Commémoration
- Publié le 10 février 2020

Se souvenir des enfants

Crédit photo : Dévoilement de la plaque en hommage aux enfants juifs séquestrés à l'Antiquaille.

Lyon, capitale de la Résistance et cruellement marquée par la répression nazie et la barbarie orchestrée par Klaus Barbie, rend un hommage particulier aux 75 enfants juifs séquestrés en 1944 au sein de l’hôpital de l’Antiquaille et pour beaucoup d’entre eux morts en déportation.

Contenu

C'est un épisode méconnu de la Seconde guerre mondiale. En 1943, la prison de Montluc, réquisitionnée par les Allemands, devient un centre d’internement pour les juifs de la région en plus d’être une prison. Dès février 1944, Montluc est surpeuplé, les enfants juifs raflés par la Gestapo et ses collaborateurs français sont donc séparés de leurs parents. Ils sont alors transférés à l’hôpital de l’Antiquaille déjà transformé par les autorités françaises en « prison » pour les résistants malades soignés sous surveillance.

De 4 mois à 14 ans

Jusqu’au mois d’août 1944, à la veille de la Libération de Lyon, ils seront 75, âgés de 4 mois à 14 ans, à y être séquestrés quelques jours voire plusieurs semaines. 58 enfants étaient français, d’autres venaient d’Allemagne ou du Luxembourg. 48 ont été déportés. Un seul est revenu. 9 enfants ont échappé à la déportation en raison de la libération de Drancy le 18 août 1944. 6 enfants ont été libérés grâce à une opération de la résistance juive – Union juive pour la résistance et l’entraide-. Il restait un enfant à l’Antiquaille au moment de la Libération de Lyon.

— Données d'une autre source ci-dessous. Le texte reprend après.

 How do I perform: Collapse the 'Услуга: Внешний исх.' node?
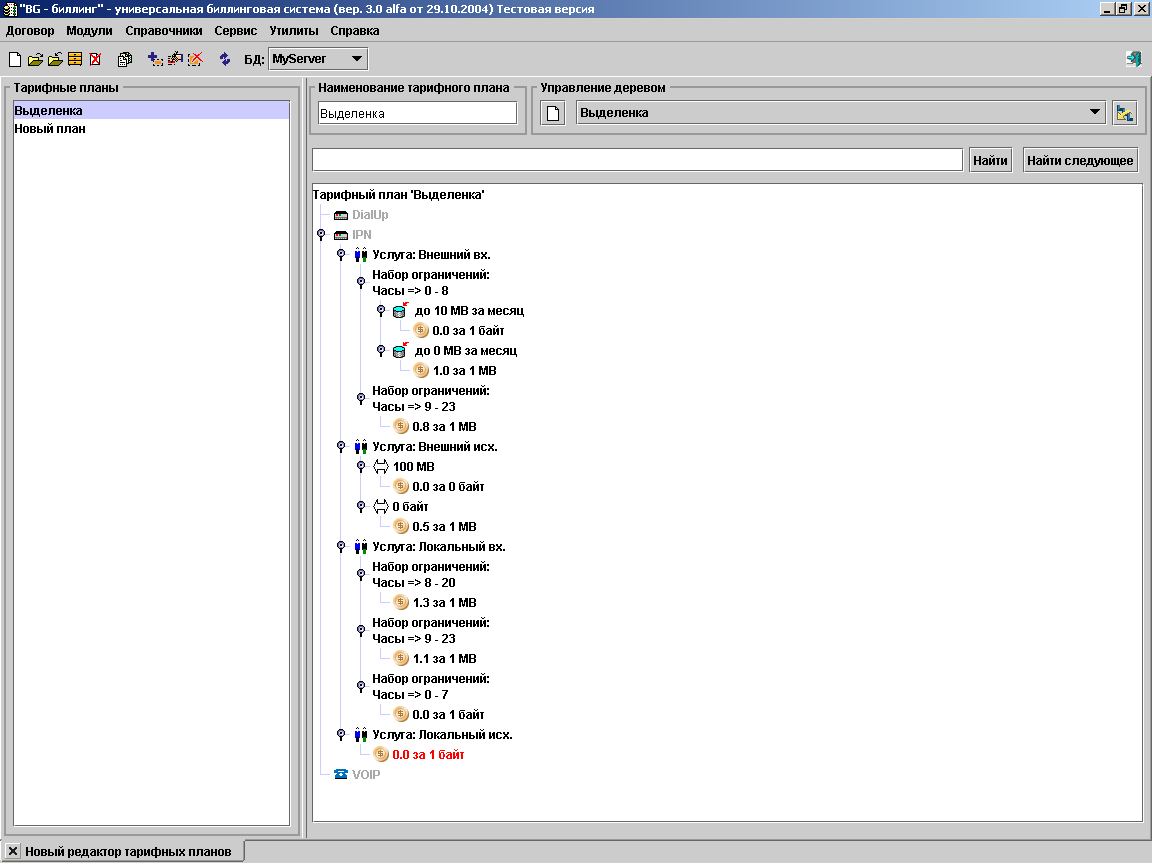pos(341,447)
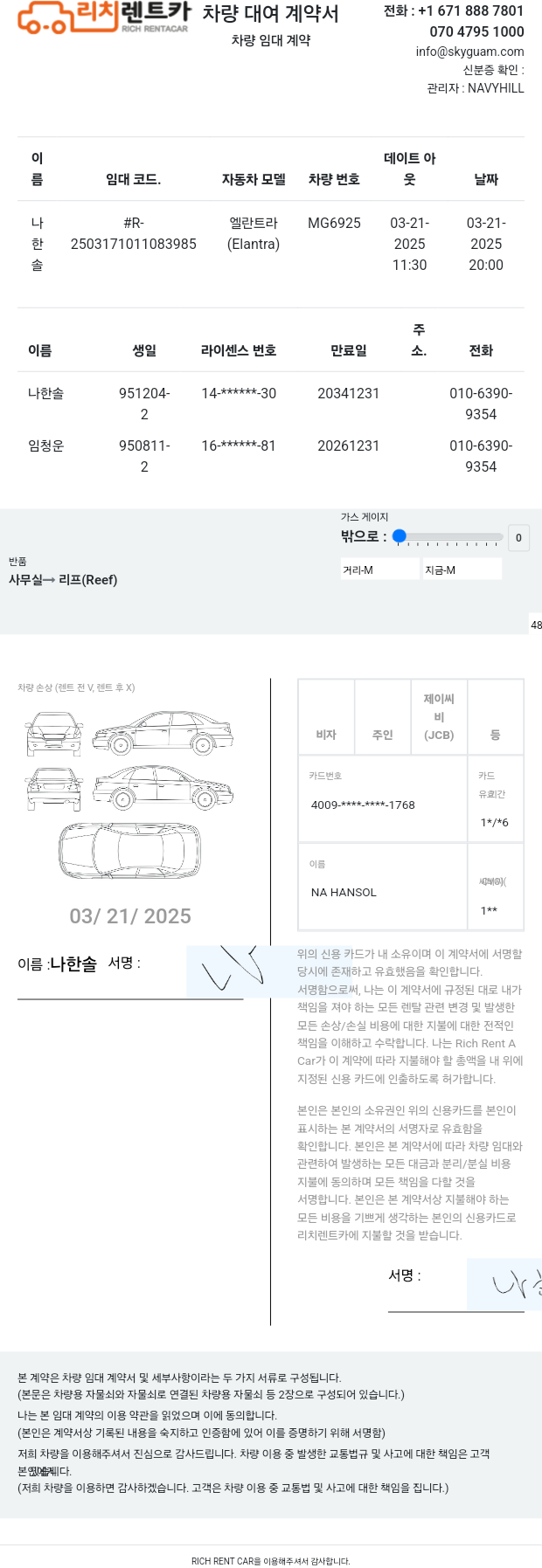Image resolution: width=542 pixels, height=1568 pixels.
Task: Click the 03/ 21/ 2025 date text
Action: pyautogui.click(x=130, y=915)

Cet épisode a été révélé et analysé dans le cadre des travaux de l'historienne Sylvie Atar dont la thèse Etre juif à Lyon de l'avant-guerre à la libération vient d'être publiée (éd. Tirésias). La liste des enfants a été établie par les époux Klarsfeld. En hommage et pour ne pas oublier, cette liste a été reprise sur une plaque commémorative installée sur l'esplanade Saint-Pothin par la Ville de Lyon à la demande du CRIF (Conseil représentatif des Institutions juives de France). Elle a été dévoilée par le Maire de Lyon et le Ministre de l'Education nationale et de la jeunesse, Jean-Michel Blanquer. Au cours de la cérémonie, 75 élèves en CM de l'école Albert Camus ont déposé 75 roses symbolisant les 75 enfants séquestrés, des élèves du lycée Saint-Just ont lu des témoignages et rappelé un à un les 75 noms des enfants, des collégiens de la Maîtrise du Conservatoire à rayonnement régional ont chanté Nuits et brouillard de Jean Ferrat.

Etaient également présents, Nicole Bornstein, présidente du CRIF Auvergne Rhône-Alpes ; Jean Levy, délégué régional de l'Association des fils et filles des Déportés juifs de France ; Pascal Mailhos, préfet de la région Auvergne Rhône-Alpes.